Por Gabriel Carneiro
O terceiro longa de Ozualdo Candeias foi também a estréia de Inácio Araujo no cinema, participando como assistente de direção. A Herança é um filme muito atípico e curioso na cinematografia brasileira, mas nem tanto dentro da filmografia desse precursor do dito cinema marginal que foi Candeias. O diretor transpõe Hamlet, de William Shakespeare, para o Brasil rural dos anos 1960, sem se fazer usar de falas – ainda que legendas tenham sido acrescidas em muitas cópias por exigência do produtor. A visita ao filme já vale pela inventividade e inovação do projeto, mas não só.
Candeias marcou seu cinema pelo enorme apreço à Boca do Lixo e pela busca do ousado, do criativo e ainda assim do popular, na acepção de que buscava dialogar com camadas populares da sociedade pela temática próxima a elas: camponeses, motoristas de caminhão, pessoas marginalizadas, etc. Em A Herança, transforma a história do príncipe dinamarquês numa saga de derrocada rural, falando de fazendeiros imponentes e abuso, com direito a uma consciência social que cabe muito bem ao projeto.
A história em si pode não ser necessariamente o mais interessante de A Herança, mas a forma como o diretor encontra para retratá-la garante o interesse do espectador: a partir de sons construídos, conduz a narrativa. Não é o mero som ambiente, mas a evocação de vozes, urros, palavras e caracterizando as situações por meio de sons cartunescos, que dão novos sentidos ao desenrolar dos fatos. O mesmo pode se dizer da direção de atores. David Cardoso, em começo de carreira, faz Omeleto, e o interpreta de maneira debochada como poucos conseguiriam, abusando dos sorrisos e risadas descabidos, da paródia e do caricato. O restante do elenco segue o mesmo tom.
A graça em A Herança está justamente na subversão da peça do bardo e ainda assim mantendo-se muito fiel a ela. Porque, afinal, fala de orgulho, ganância e família.
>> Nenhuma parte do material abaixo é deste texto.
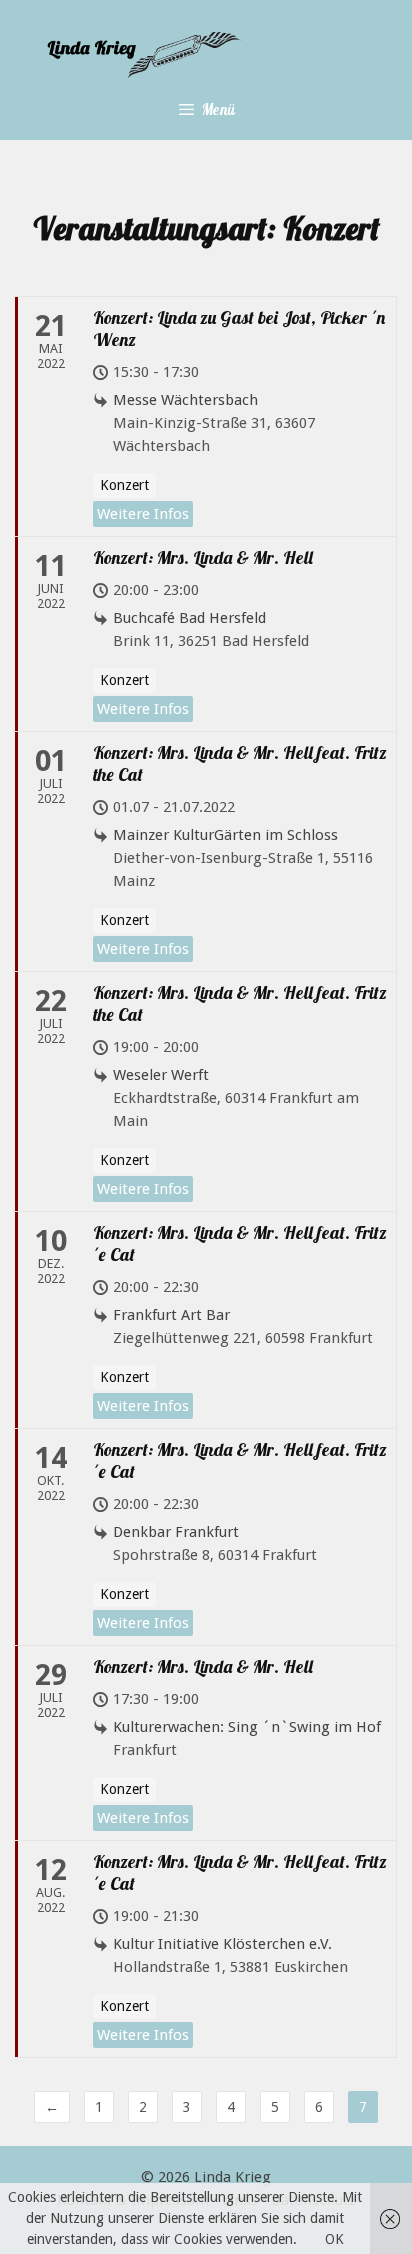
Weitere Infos (143, 514)
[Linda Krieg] (201, 54)
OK (334, 2239)
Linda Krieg (232, 2177)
A herança do título parece muito mais ligada à herança genética e à representatividade dos atos de uma família em um descendente, do que aos bens materiais – ainda que eles, ao final, desenvolvam importante mensagem que era importante ao diretor transmitir, ainda mais em tempos de Regime Militar. Mas o que Candeiais faz é optar por uma linha que fuja da tragédia, escolhendo o jocoso e o inusitado. Não são muitos os que conseguem adaptar uma peça clássica para uma realidade completamente diversa e ainda usarem essa mudança como mote para experiências estéticas nada convencionais.